**Assigned task**
Repeat exactly the line that includes "Where should I" and all lines after it, ending with the last line of the listing below.

________________________________________

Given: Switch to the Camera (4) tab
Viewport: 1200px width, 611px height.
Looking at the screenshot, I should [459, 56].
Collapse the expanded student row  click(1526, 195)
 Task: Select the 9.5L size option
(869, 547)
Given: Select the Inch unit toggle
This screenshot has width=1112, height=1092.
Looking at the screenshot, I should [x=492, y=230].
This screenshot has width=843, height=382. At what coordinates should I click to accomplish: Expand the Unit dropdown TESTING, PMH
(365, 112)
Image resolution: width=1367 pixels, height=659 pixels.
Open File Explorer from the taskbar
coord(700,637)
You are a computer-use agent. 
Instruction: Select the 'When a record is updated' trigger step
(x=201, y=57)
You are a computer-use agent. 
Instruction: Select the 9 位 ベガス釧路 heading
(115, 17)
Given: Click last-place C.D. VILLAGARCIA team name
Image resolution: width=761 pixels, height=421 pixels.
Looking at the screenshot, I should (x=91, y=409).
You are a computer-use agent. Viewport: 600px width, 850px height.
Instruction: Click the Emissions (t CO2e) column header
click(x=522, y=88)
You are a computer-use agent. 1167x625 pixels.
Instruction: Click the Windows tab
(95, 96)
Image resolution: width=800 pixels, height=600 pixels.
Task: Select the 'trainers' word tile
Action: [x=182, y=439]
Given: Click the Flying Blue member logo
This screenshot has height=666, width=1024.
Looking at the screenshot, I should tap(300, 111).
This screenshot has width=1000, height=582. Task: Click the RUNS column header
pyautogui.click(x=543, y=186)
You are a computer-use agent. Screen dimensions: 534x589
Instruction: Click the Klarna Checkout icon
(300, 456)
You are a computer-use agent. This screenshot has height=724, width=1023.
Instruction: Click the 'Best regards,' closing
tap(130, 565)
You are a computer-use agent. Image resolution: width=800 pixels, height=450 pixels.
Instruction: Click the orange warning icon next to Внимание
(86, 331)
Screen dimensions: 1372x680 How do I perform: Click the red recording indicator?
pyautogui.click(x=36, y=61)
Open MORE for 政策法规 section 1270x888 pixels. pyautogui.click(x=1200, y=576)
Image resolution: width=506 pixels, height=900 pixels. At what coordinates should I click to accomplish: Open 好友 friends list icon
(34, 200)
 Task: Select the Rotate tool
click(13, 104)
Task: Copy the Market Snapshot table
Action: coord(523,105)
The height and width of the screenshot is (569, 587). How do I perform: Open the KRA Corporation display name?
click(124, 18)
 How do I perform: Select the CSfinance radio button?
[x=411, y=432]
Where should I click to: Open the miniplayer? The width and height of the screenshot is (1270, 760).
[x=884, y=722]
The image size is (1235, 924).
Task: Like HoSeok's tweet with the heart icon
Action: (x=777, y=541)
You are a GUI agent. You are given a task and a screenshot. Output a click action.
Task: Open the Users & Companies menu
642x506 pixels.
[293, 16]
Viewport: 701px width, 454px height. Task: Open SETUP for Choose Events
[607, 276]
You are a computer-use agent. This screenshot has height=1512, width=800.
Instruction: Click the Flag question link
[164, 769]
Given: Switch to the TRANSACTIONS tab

________________________________________

**Solution to this task**
Where should I click to: Open the miniplayer? The width and height of the screenshot is (1270, 760).
[x=884, y=722]
The image size is (1235, 924).
Task: Like HoSeok's tweet with the heart icon
Action: (x=777, y=541)
You are a GUI agent. You are given a task and a screenshot. Output a click action.
Task: Open the Users & Companies menu
642x506 pixels.
[293, 16]
Viewport: 701px width, 454px height. Task: Open SETUP for Choose Events
[607, 276]
You are a computer-use agent. This screenshot has height=1512, width=800.
Instruction: Click the Flag question link
[164, 769]
Given: Switch to the TRANSACTIONS tab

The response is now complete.